*** Opening of DATASET CONTENT ***

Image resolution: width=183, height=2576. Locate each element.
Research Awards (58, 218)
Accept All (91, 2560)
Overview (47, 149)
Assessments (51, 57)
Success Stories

*** Close of DATASET CONTENT ***

PROBLEM TO SOLVE
Print the data above exactly as it reads.

EXERCISE RESULT
Image resolution: width=183, height=2576. Locate each element.
Research Awards (58, 218)
Accept All (91, 2560)
Overview (47, 149)
Assessments (51, 57)
Success Stories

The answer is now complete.